▶ EXERCISE BRIEF
Find the line containing "This screenshot has width=1227, height=652." in the entries below. Restate it and each line after it, word for word, up to and including the line containing "Sort by the".

------

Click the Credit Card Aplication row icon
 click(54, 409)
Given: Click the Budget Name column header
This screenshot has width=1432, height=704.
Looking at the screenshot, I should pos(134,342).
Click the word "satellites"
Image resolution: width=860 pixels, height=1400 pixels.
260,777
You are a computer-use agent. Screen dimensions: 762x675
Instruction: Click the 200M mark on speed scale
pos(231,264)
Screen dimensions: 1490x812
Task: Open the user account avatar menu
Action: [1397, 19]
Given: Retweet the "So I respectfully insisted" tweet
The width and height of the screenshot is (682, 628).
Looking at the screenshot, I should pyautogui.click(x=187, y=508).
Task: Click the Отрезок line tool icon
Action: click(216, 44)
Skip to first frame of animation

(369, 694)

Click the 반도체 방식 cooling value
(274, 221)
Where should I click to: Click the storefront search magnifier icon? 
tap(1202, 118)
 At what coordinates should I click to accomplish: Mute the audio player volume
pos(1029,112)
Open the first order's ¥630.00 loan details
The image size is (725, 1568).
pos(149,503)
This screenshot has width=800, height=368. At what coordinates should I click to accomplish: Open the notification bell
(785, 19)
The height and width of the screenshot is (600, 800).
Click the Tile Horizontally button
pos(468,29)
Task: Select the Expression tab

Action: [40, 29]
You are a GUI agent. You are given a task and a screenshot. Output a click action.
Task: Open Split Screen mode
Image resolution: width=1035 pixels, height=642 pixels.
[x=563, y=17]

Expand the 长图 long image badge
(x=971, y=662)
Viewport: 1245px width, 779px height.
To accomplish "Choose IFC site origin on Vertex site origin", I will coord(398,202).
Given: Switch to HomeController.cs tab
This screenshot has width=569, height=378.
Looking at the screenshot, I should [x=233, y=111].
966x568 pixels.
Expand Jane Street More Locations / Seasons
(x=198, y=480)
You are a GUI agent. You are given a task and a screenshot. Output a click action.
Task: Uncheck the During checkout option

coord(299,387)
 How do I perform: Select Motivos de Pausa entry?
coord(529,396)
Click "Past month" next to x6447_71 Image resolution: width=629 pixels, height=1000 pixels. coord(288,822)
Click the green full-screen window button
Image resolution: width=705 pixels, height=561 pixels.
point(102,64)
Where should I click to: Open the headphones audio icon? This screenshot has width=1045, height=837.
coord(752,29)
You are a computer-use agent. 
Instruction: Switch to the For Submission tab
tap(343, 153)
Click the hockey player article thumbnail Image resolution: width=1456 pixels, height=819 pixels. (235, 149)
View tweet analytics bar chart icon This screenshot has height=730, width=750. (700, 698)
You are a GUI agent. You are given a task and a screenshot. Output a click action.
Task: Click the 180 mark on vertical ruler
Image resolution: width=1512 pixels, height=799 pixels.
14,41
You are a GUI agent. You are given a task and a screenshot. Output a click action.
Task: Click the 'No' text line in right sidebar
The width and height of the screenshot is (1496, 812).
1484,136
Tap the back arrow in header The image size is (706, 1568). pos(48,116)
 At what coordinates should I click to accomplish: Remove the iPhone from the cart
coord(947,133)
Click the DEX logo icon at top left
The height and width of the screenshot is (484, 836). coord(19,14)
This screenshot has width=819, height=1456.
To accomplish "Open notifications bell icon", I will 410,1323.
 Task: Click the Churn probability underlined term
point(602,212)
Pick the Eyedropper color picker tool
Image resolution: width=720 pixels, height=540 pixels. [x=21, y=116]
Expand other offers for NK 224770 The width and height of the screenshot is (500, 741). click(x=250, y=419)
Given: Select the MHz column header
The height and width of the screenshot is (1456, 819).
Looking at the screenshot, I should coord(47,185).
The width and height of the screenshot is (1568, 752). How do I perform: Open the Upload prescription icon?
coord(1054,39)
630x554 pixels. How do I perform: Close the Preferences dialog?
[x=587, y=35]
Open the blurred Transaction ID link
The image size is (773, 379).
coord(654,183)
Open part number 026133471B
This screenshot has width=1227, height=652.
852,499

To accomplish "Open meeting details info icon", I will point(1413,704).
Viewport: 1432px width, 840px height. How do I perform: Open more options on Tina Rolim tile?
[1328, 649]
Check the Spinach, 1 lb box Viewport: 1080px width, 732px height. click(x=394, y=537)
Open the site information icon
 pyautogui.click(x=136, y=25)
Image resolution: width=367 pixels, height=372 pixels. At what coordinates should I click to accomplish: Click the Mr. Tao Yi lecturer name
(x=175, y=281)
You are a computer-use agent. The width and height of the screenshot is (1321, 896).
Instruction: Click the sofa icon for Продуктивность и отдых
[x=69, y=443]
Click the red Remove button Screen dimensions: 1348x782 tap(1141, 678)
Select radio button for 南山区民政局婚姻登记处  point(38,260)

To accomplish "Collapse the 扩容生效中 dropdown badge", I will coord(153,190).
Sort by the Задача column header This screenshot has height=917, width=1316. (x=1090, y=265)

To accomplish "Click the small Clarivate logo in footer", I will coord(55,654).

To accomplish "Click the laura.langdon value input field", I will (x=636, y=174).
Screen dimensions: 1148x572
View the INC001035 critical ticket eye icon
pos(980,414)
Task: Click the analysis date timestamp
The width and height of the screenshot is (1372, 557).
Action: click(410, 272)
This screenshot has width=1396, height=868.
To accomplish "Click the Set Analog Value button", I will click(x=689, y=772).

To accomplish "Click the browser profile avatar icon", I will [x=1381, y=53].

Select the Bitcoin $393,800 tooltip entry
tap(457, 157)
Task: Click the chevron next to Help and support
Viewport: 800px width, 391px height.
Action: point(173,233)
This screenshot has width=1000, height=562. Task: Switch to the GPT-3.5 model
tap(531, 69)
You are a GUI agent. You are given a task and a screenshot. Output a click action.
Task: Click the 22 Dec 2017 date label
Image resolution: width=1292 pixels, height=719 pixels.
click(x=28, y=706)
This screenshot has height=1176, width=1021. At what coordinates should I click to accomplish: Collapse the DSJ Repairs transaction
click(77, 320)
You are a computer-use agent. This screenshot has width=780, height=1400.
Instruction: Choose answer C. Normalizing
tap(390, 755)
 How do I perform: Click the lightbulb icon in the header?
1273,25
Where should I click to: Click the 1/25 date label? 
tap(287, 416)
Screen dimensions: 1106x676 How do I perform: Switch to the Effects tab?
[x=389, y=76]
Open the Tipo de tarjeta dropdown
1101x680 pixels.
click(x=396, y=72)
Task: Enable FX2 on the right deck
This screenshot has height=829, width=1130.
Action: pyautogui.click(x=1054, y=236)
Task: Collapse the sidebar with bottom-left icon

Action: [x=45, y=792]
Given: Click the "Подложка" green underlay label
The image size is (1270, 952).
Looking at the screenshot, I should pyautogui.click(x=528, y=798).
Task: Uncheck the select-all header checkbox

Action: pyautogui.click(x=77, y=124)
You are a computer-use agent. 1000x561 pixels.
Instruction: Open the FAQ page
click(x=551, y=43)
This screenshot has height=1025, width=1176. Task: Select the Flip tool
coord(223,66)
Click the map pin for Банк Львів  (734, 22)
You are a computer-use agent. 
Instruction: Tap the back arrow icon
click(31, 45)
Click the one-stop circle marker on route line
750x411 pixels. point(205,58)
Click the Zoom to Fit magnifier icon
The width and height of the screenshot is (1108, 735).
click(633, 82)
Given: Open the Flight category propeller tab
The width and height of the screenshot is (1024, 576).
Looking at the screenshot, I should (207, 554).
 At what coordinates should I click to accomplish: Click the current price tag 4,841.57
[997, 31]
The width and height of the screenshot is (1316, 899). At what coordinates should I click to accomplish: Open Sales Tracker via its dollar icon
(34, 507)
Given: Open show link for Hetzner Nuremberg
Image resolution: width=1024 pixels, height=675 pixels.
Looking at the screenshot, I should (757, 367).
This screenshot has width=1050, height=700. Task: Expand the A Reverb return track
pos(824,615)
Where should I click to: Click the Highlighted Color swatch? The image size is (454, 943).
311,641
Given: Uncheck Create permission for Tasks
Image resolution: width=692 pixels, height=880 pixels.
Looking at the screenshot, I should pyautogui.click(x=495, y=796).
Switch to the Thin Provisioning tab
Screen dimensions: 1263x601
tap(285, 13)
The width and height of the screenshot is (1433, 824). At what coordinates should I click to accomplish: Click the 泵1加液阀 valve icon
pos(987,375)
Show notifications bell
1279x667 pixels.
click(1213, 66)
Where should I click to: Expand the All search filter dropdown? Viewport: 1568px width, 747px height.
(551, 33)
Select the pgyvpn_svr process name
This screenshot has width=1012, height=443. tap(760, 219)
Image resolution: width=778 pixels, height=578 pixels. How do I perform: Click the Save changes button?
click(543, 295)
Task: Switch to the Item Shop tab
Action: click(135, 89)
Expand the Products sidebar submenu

------

▶ YOUR SOLUTION
This screenshot has width=1227, height=652.
852,499

To accomplish "Open meeting details info icon", I will point(1413,704).
Viewport: 1432px width, 840px height. How do I perform: Open more options on Tina Rolim tile?
[1328, 649]
Check the Spinach, 1 lb box Viewport: 1080px width, 732px height. click(x=394, y=537)
Open the site information icon
 pyautogui.click(x=136, y=25)
Image resolution: width=367 pixels, height=372 pixels. At what coordinates should I click to accomplish: Click the Mr. Tao Yi lecturer name
(x=175, y=281)
You are a computer-use agent. The width and height of the screenshot is (1321, 896).
Instruction: Click the sofa icon for Продуктивность и отдых
[x=69, y=443]
Click the red Remove button Screen dimensions: 1348x782 tap(1141, 678)
Select radio button for 南山区民政局婚姻登记处  point(38,260)

To accomplish "Collapse the 扩容生效中 dropdown badge", I will coord(153,190).
Sort by the Задача column header This screenshot has height=917, width=1316. (x=1090, y=265)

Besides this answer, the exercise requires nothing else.